I make a lot of jokes about characters in various media getting boners. Well let me tell you, gentle reader, that no one has gotten a boner quite like our boy Perrin over here. Every night the Tinker women dance seductively in front of him because it makes him, ahem, “blush”. He blushes every night! Think what you will about that, but when the women start teaching Egwene how to dance seductively, Aram starts getting, uh, “blushy” himself. This is when Perrin pulls her aside and asks if she even cares about Aes Sedaiing anymore. Tar Valon, remember? *knocks on her head* Hello, McFly??
Egwene rightfully tells this cocksucker that he never cared for her Aes Sedai thing nor the Tar Valon thing, so if she wants to fuck the Tinker Boy then she’s going to fuck the Tinker Boy! And I say, you go gurl.
Perrin has more nightmares again, but they seem to be about the Trollocs and the Fades and them ambushing the Tinkers. There’s also a Ba’alzamon dream, but those are all the same now, innit?
Good thing Elyas is on the same page. Before Perrin even says anything, Elyas senses that it’s time to leave. There are about four pages of goodbyes. Aram is sad and pissed and still blushy enough to rub one out on his own.

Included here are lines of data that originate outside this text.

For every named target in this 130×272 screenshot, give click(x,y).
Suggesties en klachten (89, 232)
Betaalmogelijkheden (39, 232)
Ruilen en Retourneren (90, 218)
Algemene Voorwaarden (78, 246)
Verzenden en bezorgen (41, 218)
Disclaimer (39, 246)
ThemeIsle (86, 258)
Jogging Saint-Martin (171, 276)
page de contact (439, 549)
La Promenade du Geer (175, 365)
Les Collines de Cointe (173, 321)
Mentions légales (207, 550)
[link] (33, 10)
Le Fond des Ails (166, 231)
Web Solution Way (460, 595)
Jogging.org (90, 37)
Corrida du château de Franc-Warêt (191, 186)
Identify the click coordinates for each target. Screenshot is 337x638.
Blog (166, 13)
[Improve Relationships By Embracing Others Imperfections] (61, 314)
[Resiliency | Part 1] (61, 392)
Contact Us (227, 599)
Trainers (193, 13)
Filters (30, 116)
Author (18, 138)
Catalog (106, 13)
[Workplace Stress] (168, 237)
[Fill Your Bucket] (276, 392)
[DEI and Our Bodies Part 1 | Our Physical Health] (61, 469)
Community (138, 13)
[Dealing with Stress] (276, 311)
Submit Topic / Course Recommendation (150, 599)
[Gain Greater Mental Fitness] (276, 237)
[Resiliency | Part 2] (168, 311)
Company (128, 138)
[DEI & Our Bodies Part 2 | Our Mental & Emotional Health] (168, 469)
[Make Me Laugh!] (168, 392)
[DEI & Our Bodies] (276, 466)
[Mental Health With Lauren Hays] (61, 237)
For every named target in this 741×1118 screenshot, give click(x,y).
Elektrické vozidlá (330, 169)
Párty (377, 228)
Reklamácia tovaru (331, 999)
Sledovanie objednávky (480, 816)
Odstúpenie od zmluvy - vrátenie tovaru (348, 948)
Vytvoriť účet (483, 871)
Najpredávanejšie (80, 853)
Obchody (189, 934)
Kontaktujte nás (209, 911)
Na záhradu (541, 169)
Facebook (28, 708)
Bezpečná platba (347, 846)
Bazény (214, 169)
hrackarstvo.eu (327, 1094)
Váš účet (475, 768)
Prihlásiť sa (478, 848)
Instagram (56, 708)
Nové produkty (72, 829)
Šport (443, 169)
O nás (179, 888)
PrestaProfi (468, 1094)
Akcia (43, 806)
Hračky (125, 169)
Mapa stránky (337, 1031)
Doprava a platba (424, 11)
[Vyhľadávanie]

Later, the wolves are able to tell Elyas what Perrin dreamt about. Perrin is able to understand what the wolves are saying to Elyas. The wolves start schmoozing Perrin, telling him that he just needs to fully let them into his head to stop Ba’alzamon. Perrin says NO! For now.
Maybe he just needs a little dance from Egwene to get that pep back in that step. Are they gonna become an item? Who cares! Keep romantic relationships out of my dang fantasy books about horses and magic Wheel powers.